Panic Disorder is a very common condition, affecting about 2.6% of the population at any given time. Panic Disorder is characterised by having had two or more panic attacks, followed by at least one month of apprehension or anxiety about having another attack. Most people with Panic Disorder, however, have more than two panic attacks and have been apprehensive about the attacks for much more than one month. Individuals with Panic Disorder often worry that a panic attack is:

  1. Actually a serious medical problem (e.g., heart attack),
  2. That it might have negative physical consequences (e.g., lose control while driving),
  3. That it might have negative psychological consequences (e.g., going "crazy"),
  4. That it might have negative social consequences (e.g., embarrassment).

Apprehension about having panic attacks can lead to people avoiding places or situations in which they have previously had panic attacks, or believe they might have panic attacks. This is known as Agoraphobia.

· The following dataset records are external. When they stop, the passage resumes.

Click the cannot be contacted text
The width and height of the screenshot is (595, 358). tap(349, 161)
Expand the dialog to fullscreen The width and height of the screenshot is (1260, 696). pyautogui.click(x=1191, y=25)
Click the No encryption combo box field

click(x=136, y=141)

Panic attacks are rushes of intense fear, terror, or anxiety that are accompanied by symptoms such as:

  1. Racing or pounding heart,
  2. Shortness of breath,
  3. Choking sensations,
  4. Shaking or trembling,
  5. Dizziness or lightheaded feelings,
  6. Nausea,
  7. Numbness or tingling sensations,
  8. Tight or painful chest,
  9. Sweating,
  10. Fears that you may be dying, losing control, or going crazy.

People with other anxiety disorders may also experience panic attacks when in feared situations, but individuals with Panic Disorder also experience panic attacks at times or in places where they wouldn't expect to have a panic attack.


Panic Disorder is a very treatable condition. Both specific medication and Cognitive-Behavioural Therapy have been shown to help people overcome their panic and anxiety, although Cognitive-Behavioural Therapy appears to have better long-term effects than medications.